I am having a difficult time reversing the following loop:
│ ┌─< 0x100001fea 723b jb 0x100002027
│ │ 0x100001fec 31db xor ebx, ebx ; ebx = 0
│ │ 0x100001fee 41bc04000000 mov r12d, 4
│ │ 0x100001ff4 6666662e0f1f. nop word cs:[rax + rax]
│ ┌──> 0x100002000 418b441d00 mov eax, dword [r13 + rbx]
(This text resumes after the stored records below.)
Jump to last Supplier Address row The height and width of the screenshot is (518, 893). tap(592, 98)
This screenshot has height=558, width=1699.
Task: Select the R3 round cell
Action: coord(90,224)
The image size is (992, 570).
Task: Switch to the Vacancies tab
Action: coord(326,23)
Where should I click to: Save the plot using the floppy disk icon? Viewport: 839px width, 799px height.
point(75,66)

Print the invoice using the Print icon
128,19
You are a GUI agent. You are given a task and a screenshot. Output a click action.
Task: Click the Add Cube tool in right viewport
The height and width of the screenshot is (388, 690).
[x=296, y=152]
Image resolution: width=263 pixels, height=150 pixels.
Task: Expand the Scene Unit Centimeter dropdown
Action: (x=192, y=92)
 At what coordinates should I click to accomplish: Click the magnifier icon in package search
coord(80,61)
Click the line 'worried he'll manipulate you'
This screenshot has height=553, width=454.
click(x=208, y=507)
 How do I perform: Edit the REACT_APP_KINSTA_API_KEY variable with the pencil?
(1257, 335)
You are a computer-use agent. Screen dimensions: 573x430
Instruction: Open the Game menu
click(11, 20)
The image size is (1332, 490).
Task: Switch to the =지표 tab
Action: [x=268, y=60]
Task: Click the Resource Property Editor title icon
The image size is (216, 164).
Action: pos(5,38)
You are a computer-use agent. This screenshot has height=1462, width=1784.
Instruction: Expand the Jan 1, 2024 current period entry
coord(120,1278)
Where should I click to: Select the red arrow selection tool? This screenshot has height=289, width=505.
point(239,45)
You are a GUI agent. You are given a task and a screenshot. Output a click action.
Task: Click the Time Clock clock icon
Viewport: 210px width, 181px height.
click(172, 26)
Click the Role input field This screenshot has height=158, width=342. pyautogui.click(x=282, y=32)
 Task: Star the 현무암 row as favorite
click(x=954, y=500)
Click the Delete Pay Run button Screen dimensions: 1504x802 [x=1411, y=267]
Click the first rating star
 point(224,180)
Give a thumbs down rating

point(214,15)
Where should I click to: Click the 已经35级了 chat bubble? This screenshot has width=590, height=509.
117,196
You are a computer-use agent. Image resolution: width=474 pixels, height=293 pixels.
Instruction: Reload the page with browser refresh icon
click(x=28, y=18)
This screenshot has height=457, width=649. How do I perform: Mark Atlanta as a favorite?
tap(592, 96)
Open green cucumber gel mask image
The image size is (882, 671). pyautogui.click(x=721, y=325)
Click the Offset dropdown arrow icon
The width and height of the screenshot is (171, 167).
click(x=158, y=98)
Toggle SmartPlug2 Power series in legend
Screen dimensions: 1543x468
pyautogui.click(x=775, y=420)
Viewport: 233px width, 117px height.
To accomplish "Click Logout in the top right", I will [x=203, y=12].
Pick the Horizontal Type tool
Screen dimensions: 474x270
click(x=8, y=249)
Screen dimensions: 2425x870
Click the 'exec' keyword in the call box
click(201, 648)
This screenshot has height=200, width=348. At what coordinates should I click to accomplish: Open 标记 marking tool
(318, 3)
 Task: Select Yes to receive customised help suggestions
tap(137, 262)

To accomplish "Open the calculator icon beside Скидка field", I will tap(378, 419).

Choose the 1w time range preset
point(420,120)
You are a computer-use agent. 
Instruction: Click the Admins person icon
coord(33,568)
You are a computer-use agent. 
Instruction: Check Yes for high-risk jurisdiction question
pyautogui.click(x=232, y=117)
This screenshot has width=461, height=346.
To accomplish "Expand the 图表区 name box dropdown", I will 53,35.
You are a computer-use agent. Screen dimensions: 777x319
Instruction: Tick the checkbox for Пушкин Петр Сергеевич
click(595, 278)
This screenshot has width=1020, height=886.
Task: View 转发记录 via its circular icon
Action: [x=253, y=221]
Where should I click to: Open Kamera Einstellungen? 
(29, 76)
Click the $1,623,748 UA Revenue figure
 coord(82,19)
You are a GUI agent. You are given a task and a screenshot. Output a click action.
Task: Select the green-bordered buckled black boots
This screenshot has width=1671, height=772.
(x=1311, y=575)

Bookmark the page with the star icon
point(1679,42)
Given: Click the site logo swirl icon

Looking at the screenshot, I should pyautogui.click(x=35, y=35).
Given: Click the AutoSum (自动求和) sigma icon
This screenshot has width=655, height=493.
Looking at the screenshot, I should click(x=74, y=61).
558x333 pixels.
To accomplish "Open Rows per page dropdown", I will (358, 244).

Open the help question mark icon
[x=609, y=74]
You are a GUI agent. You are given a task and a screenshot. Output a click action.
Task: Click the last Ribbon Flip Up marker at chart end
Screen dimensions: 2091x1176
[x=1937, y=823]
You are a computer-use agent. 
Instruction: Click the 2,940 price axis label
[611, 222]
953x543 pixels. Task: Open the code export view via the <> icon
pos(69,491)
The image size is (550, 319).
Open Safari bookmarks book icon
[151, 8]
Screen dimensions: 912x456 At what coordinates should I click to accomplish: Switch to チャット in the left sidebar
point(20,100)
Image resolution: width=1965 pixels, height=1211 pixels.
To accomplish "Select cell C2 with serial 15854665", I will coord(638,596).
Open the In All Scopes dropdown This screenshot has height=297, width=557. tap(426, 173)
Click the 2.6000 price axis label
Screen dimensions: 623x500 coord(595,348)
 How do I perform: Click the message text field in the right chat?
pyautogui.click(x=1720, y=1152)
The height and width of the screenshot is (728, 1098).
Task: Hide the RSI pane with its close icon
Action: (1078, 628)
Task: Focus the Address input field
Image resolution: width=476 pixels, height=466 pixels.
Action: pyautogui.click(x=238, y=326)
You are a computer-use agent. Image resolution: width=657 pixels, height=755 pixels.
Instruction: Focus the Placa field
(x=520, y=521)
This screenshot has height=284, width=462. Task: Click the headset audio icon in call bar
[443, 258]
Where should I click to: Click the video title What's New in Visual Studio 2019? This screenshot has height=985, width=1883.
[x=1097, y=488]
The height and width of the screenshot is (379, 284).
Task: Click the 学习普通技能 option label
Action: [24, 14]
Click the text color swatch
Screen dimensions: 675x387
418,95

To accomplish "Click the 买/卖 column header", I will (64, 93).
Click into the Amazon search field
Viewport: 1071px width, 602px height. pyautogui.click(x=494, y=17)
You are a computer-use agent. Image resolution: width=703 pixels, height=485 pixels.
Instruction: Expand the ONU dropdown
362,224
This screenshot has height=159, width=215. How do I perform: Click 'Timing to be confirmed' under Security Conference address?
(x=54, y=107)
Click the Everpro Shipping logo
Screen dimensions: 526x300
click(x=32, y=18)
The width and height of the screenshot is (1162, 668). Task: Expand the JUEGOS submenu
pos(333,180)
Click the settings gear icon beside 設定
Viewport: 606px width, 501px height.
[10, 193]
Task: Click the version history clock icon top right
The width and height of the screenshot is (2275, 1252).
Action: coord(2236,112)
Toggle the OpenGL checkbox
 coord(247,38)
│ |│ 0x100002005 b959b699f7 mov ecx, 0xf799b659
│ |│ 0x10000200a 31c8 xor eax, ecx
│ |│ 0x10000200c 418907 mov dword [r15], eax
│ |│ 0x10000200f 4189041e mov dword [r14 + rbx], eax
│ |│ 0x100002013 4963dc movsxd rbx, r12d
│ |│ 0x100002016 4c8d6304 lea r12, [rbx + 4]
│ |│ 0x10000201a 4c89ef mov rdi, r13 ; const char * s
│ |│ 0x10000201d e8d0080000 call sym.imp.strlen ; size_t strlen(const char *s)
│ |│ 0x100002022 4939c4 cmp r12, rax
│ └──< 0x100002025 76d9 jbe 0x100002000
│ └─> 0x100002027 488b05d20f00. mov rax, qword [reloc.__stack_chk_guard_0] ; [0x100003000:8]=0
r13 and r14 contain strings on the heap, and r15 contains a pointer to a buffer of size 4. I tried to write equivalent code in C, where second_string is r13, return_string is r14, value_holder is r15, and atoi_res is r12(d).
int ebx = 0;
atoi_res = 4;
while(1){
((int *)second_string)[ebx] ^= 0xf799b659;
*value_holder = ((int *)second_string)[ebx];
((int *)return_string)[ebx] = ((int *)second_string)[ebx];
ebx = atoi_res;
if(strlen(second_string) > 8) break;
}
This does not seem right to me:
- There is no way to break out of the loop
- In the disas(I fixed this in the pseudocode) we are dereferencing a constant value of 8, then
leaing it again. Wouldn't this segfault? - second_string is being XORed by this constant 4 bytes at a time, but the value that is supposedly contained (loaded in another part of the program) returns gibberish when XORed by this.
I can post more of the disassembly if needed. Thanks for any help.